Lors du Congrès National Alzheimer 2025, le Pr David Wallon, neurologue et responsable du CM2R de Rouen, ainsi que président de la Fédération des Centres Mémoire, est intervenu pour répondre à l’une des questions les plus fréquentes en consultation :
Quel est le rôle de la génétique dans la maladie d’Alzheimer et que dire aux patients qui s’interrogent sur leurs risques ou ceux de leurs proches ?
Un sujet central : la part de la génétique dans Alzheimer
Le Pr Wallon rappelle que la génétique occupe une place importante dans la compréhension de la maladie. En pratique, 30 à 50 % des patients rapportent des antécédents familiaux d’Alzheimer, mais cette présence d’antécédents ne signifie pas pour autant que toutes les générations sont exposées au même risque.
Comprendre la nature du facteur génétique est essentiel pour accompagner correctement les patients.
Les formes génétiques causales : des cas rares mais clairement identifiés
Le spécialiste distingue d’abord les formes autosomiques dominantes, rares (moins de 1 % des cas), mais directement responsables de la maladie lorsqu’une mutation est présente.
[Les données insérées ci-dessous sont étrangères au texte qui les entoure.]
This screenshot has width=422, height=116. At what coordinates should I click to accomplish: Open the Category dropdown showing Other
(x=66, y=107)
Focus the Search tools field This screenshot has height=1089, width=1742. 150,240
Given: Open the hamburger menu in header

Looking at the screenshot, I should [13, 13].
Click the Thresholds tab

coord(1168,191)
Trois gènes sont aujourd’hui connus pour être causaux dans les formes à début précoce, survenant avant 65 ans :
• PSEN1
• PSEN2
• APP
Lorsque les symptômes apparaissent tôt, la recherche de ces mutations est indiquée. En cas de mutation causale, les descendants sont réellement à risque et peuvent bénéficier d’un accompagnement spécifique pour connaître leur statut génétique.
Les facteurs de risque : une réalité bien plus fréquente
Dans l’immense majorité des cas, la génétique n’est pas causale, mais contribue au risque de développer la maladie.
Le Pr Wallon détaille notamment le rôle du gène APOE, dont l’allèle APOE4 est le plus connu.
Être porteur d’un facteur de risque signifie :
• une probabilité plus élevée de développer Alzheimer,
• mais aucune certitude d’y être confronté au cours de la vie.
Ce point est fondamental : APOE4 concerne environ 25 % de la population générale, mais cela ne se traduit pas par un taux identique de personnes développant la maladie. Les risques doivent donc être expliqués avec nuance et sans générer d’inquiétude excessive.
Des implications très différentes pour les familles
L’intervenant insiste sur la distinction essentielle entre :
• mutation causale, impliquant un risque élevé pour les générations suivantes ;
• facteur de risque, qui n’est pas prédictif au niveau individuel.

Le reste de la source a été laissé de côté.